WHAT TO PRODUCE → Your task is to output the entries below word for word.

Dataset items:
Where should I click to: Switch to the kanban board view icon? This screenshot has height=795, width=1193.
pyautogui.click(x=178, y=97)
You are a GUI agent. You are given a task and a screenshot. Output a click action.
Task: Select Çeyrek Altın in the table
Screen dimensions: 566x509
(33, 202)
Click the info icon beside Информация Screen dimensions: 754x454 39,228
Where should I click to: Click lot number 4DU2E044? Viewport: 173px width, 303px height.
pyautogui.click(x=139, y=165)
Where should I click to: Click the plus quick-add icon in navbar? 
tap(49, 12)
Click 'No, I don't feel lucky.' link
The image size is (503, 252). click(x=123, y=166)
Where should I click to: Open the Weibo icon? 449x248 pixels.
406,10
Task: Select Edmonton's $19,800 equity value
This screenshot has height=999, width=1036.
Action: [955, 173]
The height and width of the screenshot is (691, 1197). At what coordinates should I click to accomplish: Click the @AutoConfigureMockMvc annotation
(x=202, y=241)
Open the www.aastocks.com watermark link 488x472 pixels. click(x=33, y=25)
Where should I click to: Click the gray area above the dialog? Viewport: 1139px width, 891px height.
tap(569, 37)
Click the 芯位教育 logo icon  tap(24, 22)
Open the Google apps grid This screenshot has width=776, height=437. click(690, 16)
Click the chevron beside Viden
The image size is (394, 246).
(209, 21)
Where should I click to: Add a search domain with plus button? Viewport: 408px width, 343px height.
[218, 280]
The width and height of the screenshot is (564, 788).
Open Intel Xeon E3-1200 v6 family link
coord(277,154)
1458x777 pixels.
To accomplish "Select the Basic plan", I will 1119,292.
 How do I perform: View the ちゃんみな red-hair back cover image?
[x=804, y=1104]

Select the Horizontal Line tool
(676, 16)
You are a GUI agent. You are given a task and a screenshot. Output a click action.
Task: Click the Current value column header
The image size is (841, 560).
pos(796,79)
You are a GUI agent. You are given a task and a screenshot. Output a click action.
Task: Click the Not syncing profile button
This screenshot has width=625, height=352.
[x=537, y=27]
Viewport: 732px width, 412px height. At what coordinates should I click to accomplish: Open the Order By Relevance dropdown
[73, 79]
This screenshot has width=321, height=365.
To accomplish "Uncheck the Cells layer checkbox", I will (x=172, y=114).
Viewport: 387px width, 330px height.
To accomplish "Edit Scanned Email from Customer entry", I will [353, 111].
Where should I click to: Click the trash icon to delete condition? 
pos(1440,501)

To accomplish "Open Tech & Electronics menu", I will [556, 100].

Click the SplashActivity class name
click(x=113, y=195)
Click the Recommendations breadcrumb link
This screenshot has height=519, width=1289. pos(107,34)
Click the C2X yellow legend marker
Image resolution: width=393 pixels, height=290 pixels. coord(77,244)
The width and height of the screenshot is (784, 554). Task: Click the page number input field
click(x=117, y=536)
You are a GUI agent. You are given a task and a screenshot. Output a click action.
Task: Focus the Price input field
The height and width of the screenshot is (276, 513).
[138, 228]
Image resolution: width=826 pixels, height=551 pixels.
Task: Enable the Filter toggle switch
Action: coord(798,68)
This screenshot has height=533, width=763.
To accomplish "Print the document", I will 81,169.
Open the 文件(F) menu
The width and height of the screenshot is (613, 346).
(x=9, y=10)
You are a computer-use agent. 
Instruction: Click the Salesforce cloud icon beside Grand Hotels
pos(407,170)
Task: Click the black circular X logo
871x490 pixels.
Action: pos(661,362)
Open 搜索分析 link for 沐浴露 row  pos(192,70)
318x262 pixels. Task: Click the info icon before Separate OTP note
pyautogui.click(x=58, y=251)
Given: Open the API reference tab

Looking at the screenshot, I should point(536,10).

ANSWER FOR THE TASK →
Where should I click to: Switch to the kanban board view icon? This screenshot has height=795, width=1193.
pyautogui.click(x=178, y=97)
You are a GUI agent. You are given a task and a screenshot. Output a click action.
Task: Select Çeyrek Altın in the table
Screen dimensions: 566x509
(33, 202)
Click the info icon beside Информация Screen dimensions: 754x454 39,228
Where should I click to: Click lot number 4DU2E044? Viewport: 173px width, 303px height.
pyautogui.click(x=139, y=165)
Where should I click to: Click the plus quick-add icon in navbar? 
tap(49, 12)
Click 'No, I don't feel lucky.' link
The image size is (503, 252). click(x=123, y=166)
Where should I click to: Open the Weibo icon? 449x248 pixels.
406,10
Task: Select Edmonton's $19,800 equity value
This screenshot has height=999, width=1036.
Action: [955, 173]
The height and width of the screenshot is (691, 1197). At what coordinates should I click to accomplish: Click the @AutoConfigureMockMvc annotation
(x=202, y=241)
Open the www.aastocks.com watermark link 488x472 pixels. click(x=33, y=25)
Where should I click to: Click the gray area above the dialog? Viewport: 1139px width, 891px height.
tap(569, 37)
Click the 芯位教育 logo icon  tap(24, 22)
Open the Google apps grid This screenshot has width=776, height=437. click(690, 16)
Click the chevron beside Viden
The image size is (394, 246).
(209, 21)
Where should I click to: Add a search domain with plus button? Viewport: 408px width, 343px height.
[218, 280]
The width and height of the screenshot is (564, 788).
Open Intel Xeon E3-1200 v6 family link
coord(277,154)
1458x777 pixels.
To accomplish "Select the Basic plan", I will 1119,292.
 How do I perform: View the ちゃんみな red-hair back cover image?
[x=804, y=1104]

Select the Horizontal Line tool
(676, 16)
You are a GUI agent. You are given a task and a screenshot. Output a click action.
Task: Click the Current value column header
The image size is (841, 560).
pos(796,79)
You are a GUI agent. You are given a task and a screenshot. Output a click action.
Task: Click the Not syncing profile button
This screenshot has width=625, height=352.
[x=537, y=27]
Viewport: 732px width, 412px height. At what coordinates should I click to accomplish: Open the Order By Relevance dropdown
[73, 79]
This screenshot has width=321, height=365.
To accomplish "Uncheck the Cells layer checkbox", I will (x=172, y=114).
Viewport: 387px width, 330px height.
To accomplish "Edit Scanned Email from Customer entry", I will [353, 111].
Where should I click to: Click the trash icon to delete condition? 
pos(1440,501)

To accomplish "Open Tech & Electronics menu", I will [556, 100].

Click the SplashActivity class name
click(x=113, y=195)
Click the Recommendations breadcrumb link
This screenshot has height=519, width=1289. pos(107,34)
Click the C2X yellow legend marker
Image resolution: width=393 pixels, height=290 pixels. coord(77,244)
The width and height of the screenshot is (784, 554). Task: Click the page number input field
click(x=117, y=536)
You are a GUI agent. You are given a task and a screenshot. Output a click action.
Task: Focus the Price input field
The height and width of the screenshot is (276, 513).
[138, 228]
Image resolution: width=826 pixels, height=551 pixels.
Task: Enable the Filter toggle switch
Action: coord(798,68)
This screenshot has height=533, width=763.
To accomplish "Print the document", I will 81,169.
Open the 文件(F) menu
The width and height of the screenshot is (613, 346).
(x=9, y=10)
You are a computer-use agent. 
Instruction: Click the Salesforce cloud icon beside Grand Hotels
pos(407,170)
Task: Click the black circular X logo
871x490 pixels.
Action: pos(661,362)
Open 搜索分析 link for 沐浴露 row  pos(192,70)
318x262 pixels. Task: Click the info icon before Separate OTP note
pyautogui.click(x=58, y=251)
Given: Open the API reference tab

Looking at the screenshot, I should point(536,10).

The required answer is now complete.